Cindy Carol (born Annette Carol Sydes; October 11, 1944) is an American actress. She was credited as Carol Sydes before her starring role as Gidget in Gidget Goes to Rome (1963).

==Personal==
She was born to Thomas and Ruth Sydes, who had three other children: Anthony, Jonathan, and Debbie, Her father was a high school English teacher, and she attended North Hollywood High School, where she was a cheerleader.

==Career==
Carol's first recorded role was as an uncredited schoolgirl in Good Morning, Miss Dove (1955).

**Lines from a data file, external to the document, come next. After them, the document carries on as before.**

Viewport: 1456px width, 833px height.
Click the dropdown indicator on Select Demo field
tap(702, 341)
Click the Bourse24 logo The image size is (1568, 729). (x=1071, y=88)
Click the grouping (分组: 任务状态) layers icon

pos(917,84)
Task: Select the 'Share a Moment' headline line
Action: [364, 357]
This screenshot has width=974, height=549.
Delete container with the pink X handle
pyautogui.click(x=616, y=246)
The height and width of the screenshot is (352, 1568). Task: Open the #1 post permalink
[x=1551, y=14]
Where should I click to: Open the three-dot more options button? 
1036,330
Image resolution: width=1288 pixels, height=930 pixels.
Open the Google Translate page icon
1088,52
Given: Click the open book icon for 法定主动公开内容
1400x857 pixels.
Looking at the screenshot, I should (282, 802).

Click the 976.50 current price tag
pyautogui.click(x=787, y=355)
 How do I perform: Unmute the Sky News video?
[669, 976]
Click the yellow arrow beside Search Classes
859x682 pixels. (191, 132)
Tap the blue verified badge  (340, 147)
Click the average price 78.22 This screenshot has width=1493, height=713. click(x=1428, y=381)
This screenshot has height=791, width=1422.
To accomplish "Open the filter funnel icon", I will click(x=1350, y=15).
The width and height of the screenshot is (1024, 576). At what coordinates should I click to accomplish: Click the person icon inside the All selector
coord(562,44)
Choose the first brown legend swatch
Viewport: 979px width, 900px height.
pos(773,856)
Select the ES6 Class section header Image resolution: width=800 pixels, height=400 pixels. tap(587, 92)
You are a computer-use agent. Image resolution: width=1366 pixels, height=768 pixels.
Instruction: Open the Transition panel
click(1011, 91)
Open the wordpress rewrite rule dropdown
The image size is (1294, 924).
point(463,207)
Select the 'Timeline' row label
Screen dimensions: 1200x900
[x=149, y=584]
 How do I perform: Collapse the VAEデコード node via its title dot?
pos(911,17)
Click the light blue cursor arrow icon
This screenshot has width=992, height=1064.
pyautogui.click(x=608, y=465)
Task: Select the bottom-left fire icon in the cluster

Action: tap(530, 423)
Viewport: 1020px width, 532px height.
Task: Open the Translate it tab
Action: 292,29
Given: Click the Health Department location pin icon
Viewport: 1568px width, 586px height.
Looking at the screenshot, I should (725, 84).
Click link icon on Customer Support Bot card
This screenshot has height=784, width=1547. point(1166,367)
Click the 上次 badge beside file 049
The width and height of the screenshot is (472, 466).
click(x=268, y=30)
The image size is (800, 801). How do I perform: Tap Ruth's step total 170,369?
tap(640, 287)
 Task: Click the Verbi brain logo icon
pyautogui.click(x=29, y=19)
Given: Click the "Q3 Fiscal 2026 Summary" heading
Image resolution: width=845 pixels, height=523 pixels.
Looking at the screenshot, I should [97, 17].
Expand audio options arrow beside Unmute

Under the name of Carol Sydes, she made a guest appearance in an episode of Medic that same year. This was followed by guest appearances in seven episodes of Leave It to Beaver in the years 1957–60, four of them in the role of Alma Hanson, the other three (one uncredited) in various other roles. Following guest appearances on My Three Sons in 1961 and The Donna Reed Show in 1962, she played the roles of Betty in the film Cape Fear and Binkie Massey in the 1962–63 CBS television series The New Loretta Young Show, which ran only for 26 weeks.

In 1963, taking the new stage name of Cindy Carol, she starred as Gidget in the third and final Gidget feature film, Gidget Goes to Rome. The role had previously been played by Sandra Dee and Deborah Walley.

Carol subsequently made a single guest appearance in Vacation Playhouse in 1964. Then in 1965 she appeared as Susan in the television series Never Too Young, and starred as Pandora Leaf in the James Stewart family comedy Dear Brigitte.